The only errors you should trap are:
a) those errors that are NOT actually errors. for example -
...
begin
select x into y from t where ...
exception
when no_data_found then x := some_valid_default;
end;
....
Here, no_data_found is not an error (it COULD be, but not in this particular case - our logic dictated otherwise). We catch IT and only IT and deal with it. All other errors are in fact TRUE ERRORS and we cannot deal with them.
b) as I did above with a when others followed by a RAISE. The exception block should be as small as possible (and you can have as many as you need in block of code, you do NOT want or need that 'catch all' exception block at the end in general). They surround some resource that needs to be manually cleaned up in the event of an error.
Looking at my example above:
...
31 l_cursor := dbms_sql.open_cursor;
32 begin
33 dbms_sql.parse( l_cursor, l_array, 1, l_array.count, TRUE, dbms_sql.native );
34 l_status := dbms_sql.execute( l_cursor );
35 exception
36 when others
37 then
38 dbms_sql.close_cursor( l_cursor );
39 RAISE;
40 end;
41 dbms_sql.close_cursor( l_cursor );
...
See how the exception block is just there to protect the cursor handle. I only make sure the cursor gets closed and then RERAISE the error. You want to keep the block of code as small as possible, but as large as it needs to be.

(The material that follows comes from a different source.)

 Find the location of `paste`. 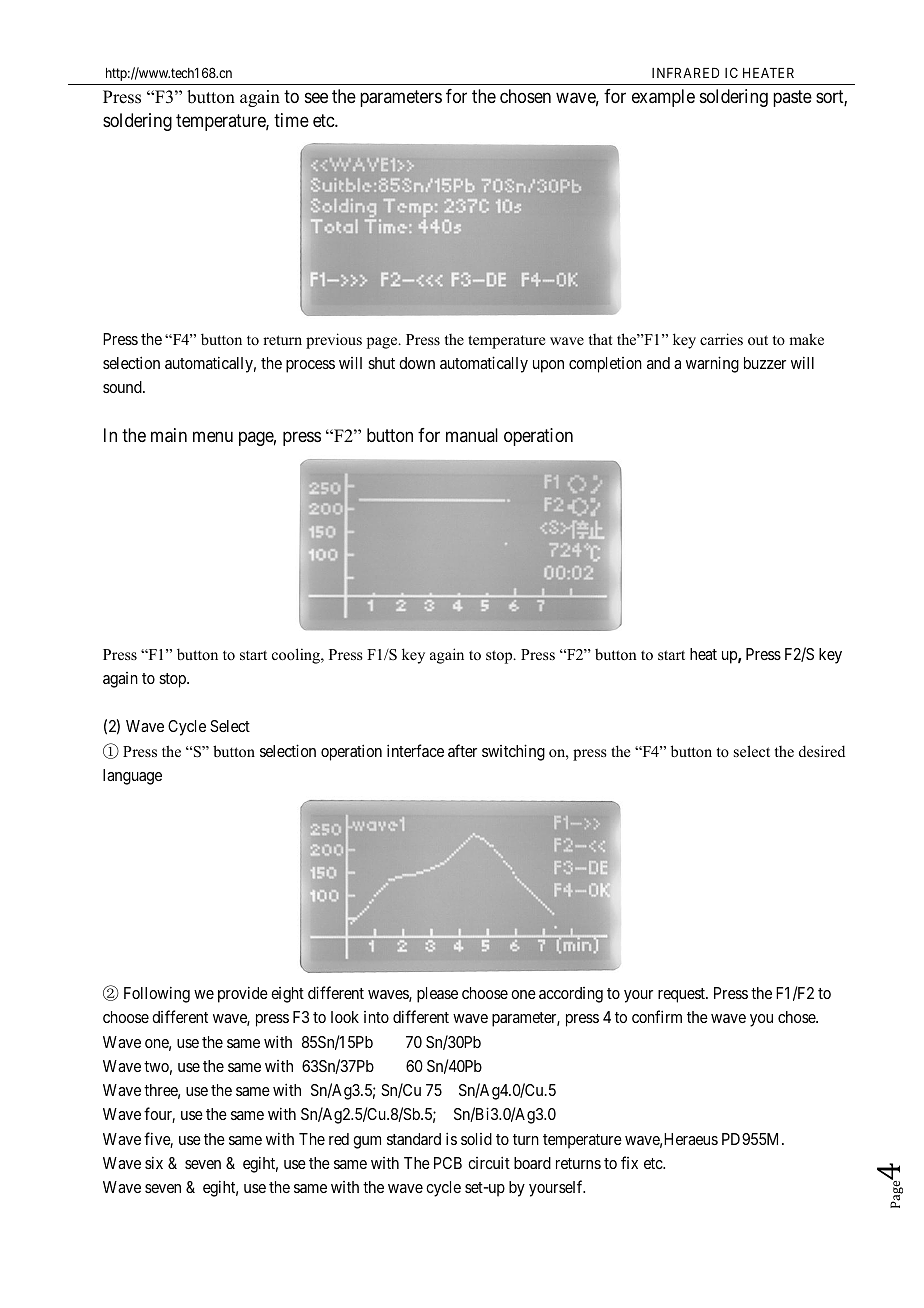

But most importantly - you RERAISE the exception!!! the caller MUST KNOW that the procedure failed miserably. The cannot ignore the exception!!! (a return code on the other hand is easily overlooked - don't use return codes)
c) at the top most level of your code - at the original block of plsql that your client code invoked. Instead of just calling "flashback_schema", your application could:
begin
flashback_schema( x, y );
exception
when others
then
call_error_logging_routine_that_uses_an_autonomous_transaction;
RAISE;
end;
Your error logging routine would write diagnostic information into a logging table (using dbms_utility to get the error stack) and then re-raise the exception so that the client knows about it.
You can use raise_application_error instead - to return your own custom error message - but by all means - return an ERROR, not a return code, not a message - an honest to goodness ERROR.
and this is not just a best practice of PLSQL - but a best practice in all exception based languages like Java, C++, C# and so on.